━━━ PAGE TEXT
Posted by Tom Moertel Tue, 25 Oct 2005 20:12:00 GMT

The good folks at 37signals are once again up in arms about Google Web Accelerator (GWA). David Heinemeier Hansson (DHH), in particular, writes in a recent post to Signal vs. Noise that “[GWA] was evil enough the first time around, but this time it’s downright scary.”

The problem, it seems, is that GWA automatically, silently, and unblockably follows hypertext links to web pages that are linked to by the pages you visit. It does this in order to cache those pages so that if you visit them later, it will have cached copies ready in an instant, thus “accelerating” your web surfing. But some web developers use hypertext links to trigger potentially unsafe actions, such as deleting records in a database, and when GWA automatically follows such links, it triggers the actions.

Oops.

Let’s do the time warp again…

Now, if this story sounds familiar, that’s because half a year ago, the exact same thing happened. GWA was unveiled to the public. People started using it. And some of those people started losing data from their accounts with popular web applications, such as 37signal’s own Backpack. 37signals publicized the problem in their blog and DHH even called for a recall on GWA.

And then the community responses came in. For the most part, the responses could be divided into two camps, based on who was blamed for the problem. The first camp blamed the web designers who used links to trigger unsafe actions (in violation of applicable standards), and the second camp blamed Google for unleashing GWA upon a web where standards aren’t always followed.

Both viewpoints had some merit, but I was in the first camp and thus argued for following the standards and against unsafe linking practices:

What surprised me was that so many people in the second camp argued in defense of unsafe linking practices, which I had thought indefensible. I didn’t have any problem with arguments against Google’s unleashing GWA on an imperfect web, but arguing for the web’s imperfections seemed like an odd way of making the case. The supportive arguments boiled down to the following:

  • Lots of web sites use action-triggering links, so the practice is de facto acceptable.
━━━━━━
━━━ GIVEN MATERIAL
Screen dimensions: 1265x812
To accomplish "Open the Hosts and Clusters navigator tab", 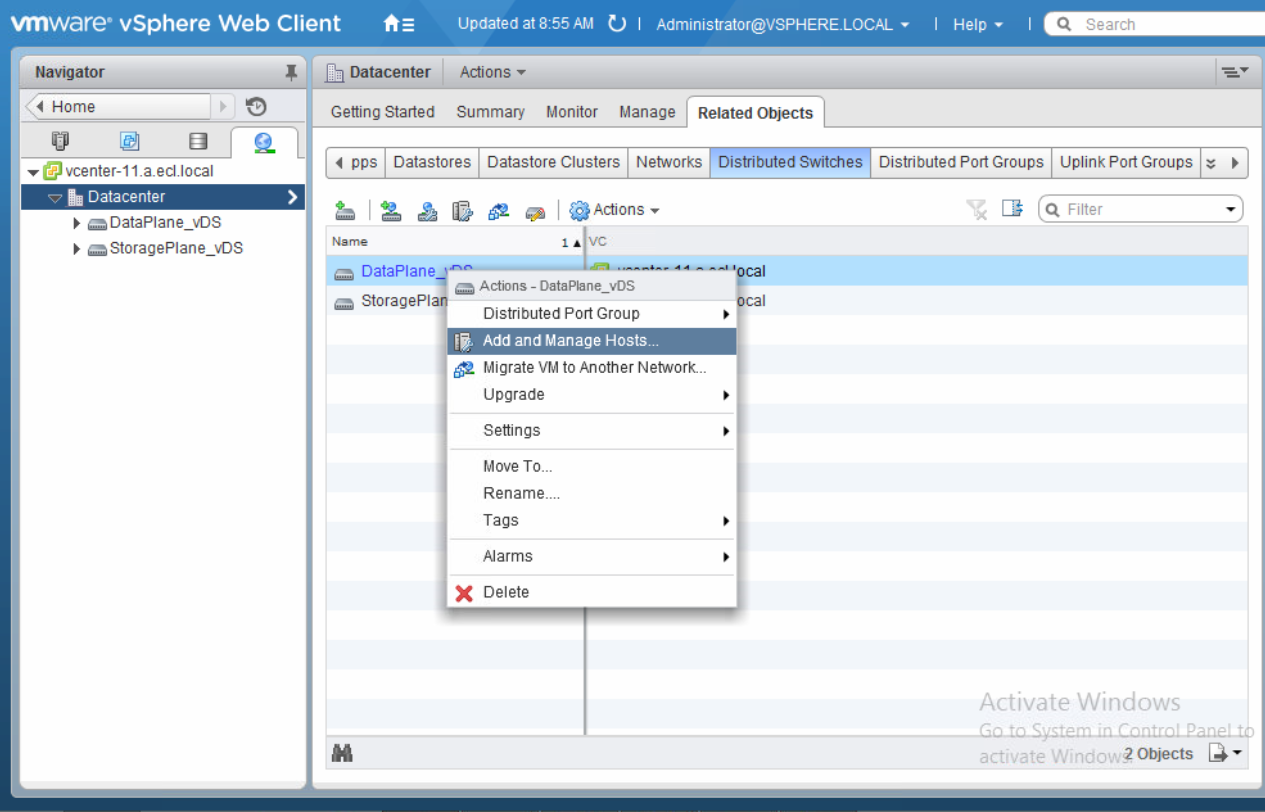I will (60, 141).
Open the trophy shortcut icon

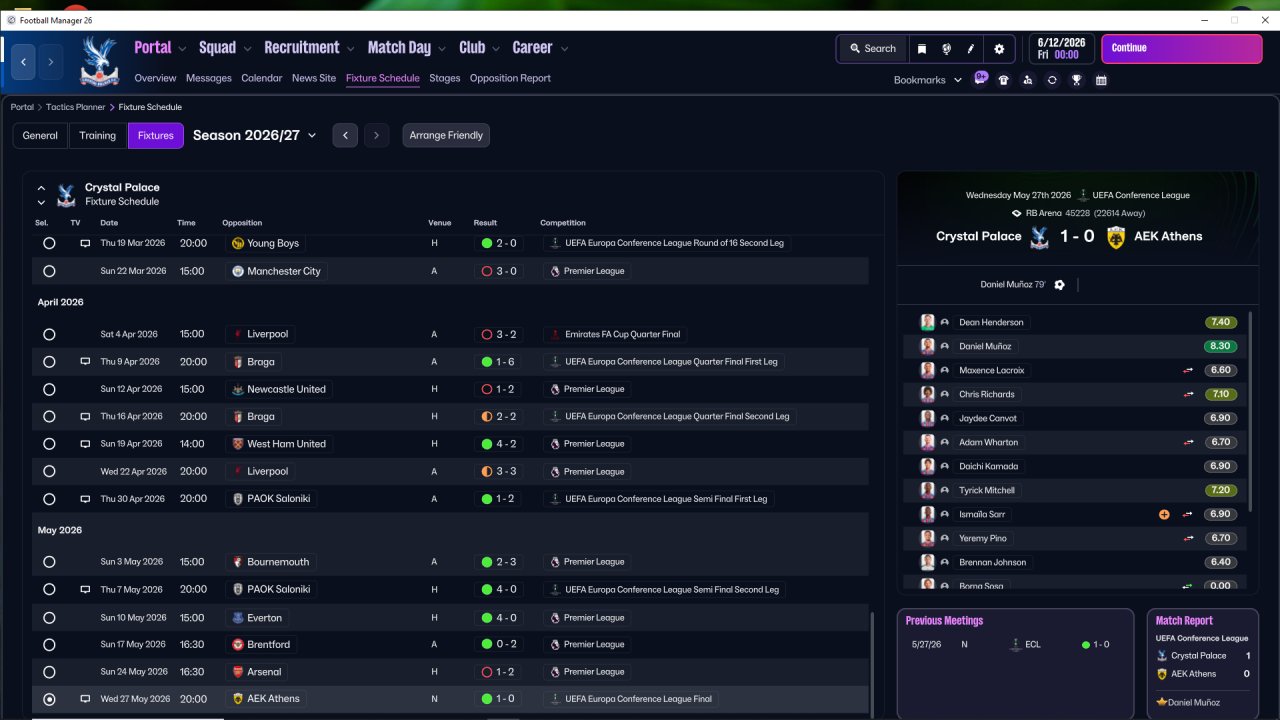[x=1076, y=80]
━━━━━━
— SET TASKS —
1) Could you quote the part of the Google Web Accelerator post that opens with the words containing "What surprised me" and closes with "de facto acceptable."?
2) Can you continue the post about Google Web Accelerator from the point where it ends?

— RESPONSES BY TASK —
1)
What surprised me was that so many people in the second camp argued in defense of unsafe linking practices, which I had thought indefensible. I didn’t have any problem with arguments against Google’s unleashing GWA on an imperfect web, but arguing for the web’s imperfections seemed like an odd way of making the case. The supportive arguments boiled down to the following:

  • Lots of web sites use action-triggering links, so the practice is de facto acceptable.

2)
  • The existing palette of user-interface options is too limited for today’s web applications; thus, designers are justified in breaking the rules.
  • The standards don’t actually prohibit the practice (they say “SHOULD NOT,” not “MUST NOT”); thus, the practice is allowable.

None of the arguments seem to withstand scrutiny. The first argument breaks down like so: That lots of web sites do it only means that those sites get away with it, not that the practice is acceptable. Further, as GWA demonstrates, those sites may not get away with the practice much longer.

The second argument breaks down when one examines the uses of unsafe linking practices. Most of them could be replaced by safe practices through modest UI refactoring. Given that safe alternatives exist, the unsafe practices are not justified by virtue of being the only realistic option.

The third argument breaks down when one actually reads the relevant standards. Then it becomes clear that one should not use links to trigger potentially unsafe actions. The wiggle room created by the use of “SHOULD NOT” instead of “MUST NOT” does not admit the large problems caused by unsafe linking.

Finally, even if there were some justification for unsafe linking, the practice would still be a bad idea: its costs and risks outweigh its benefits. Why hold back the potential of efficient caching architectures for the web? Why risk data loss for your users? It’s not worth it.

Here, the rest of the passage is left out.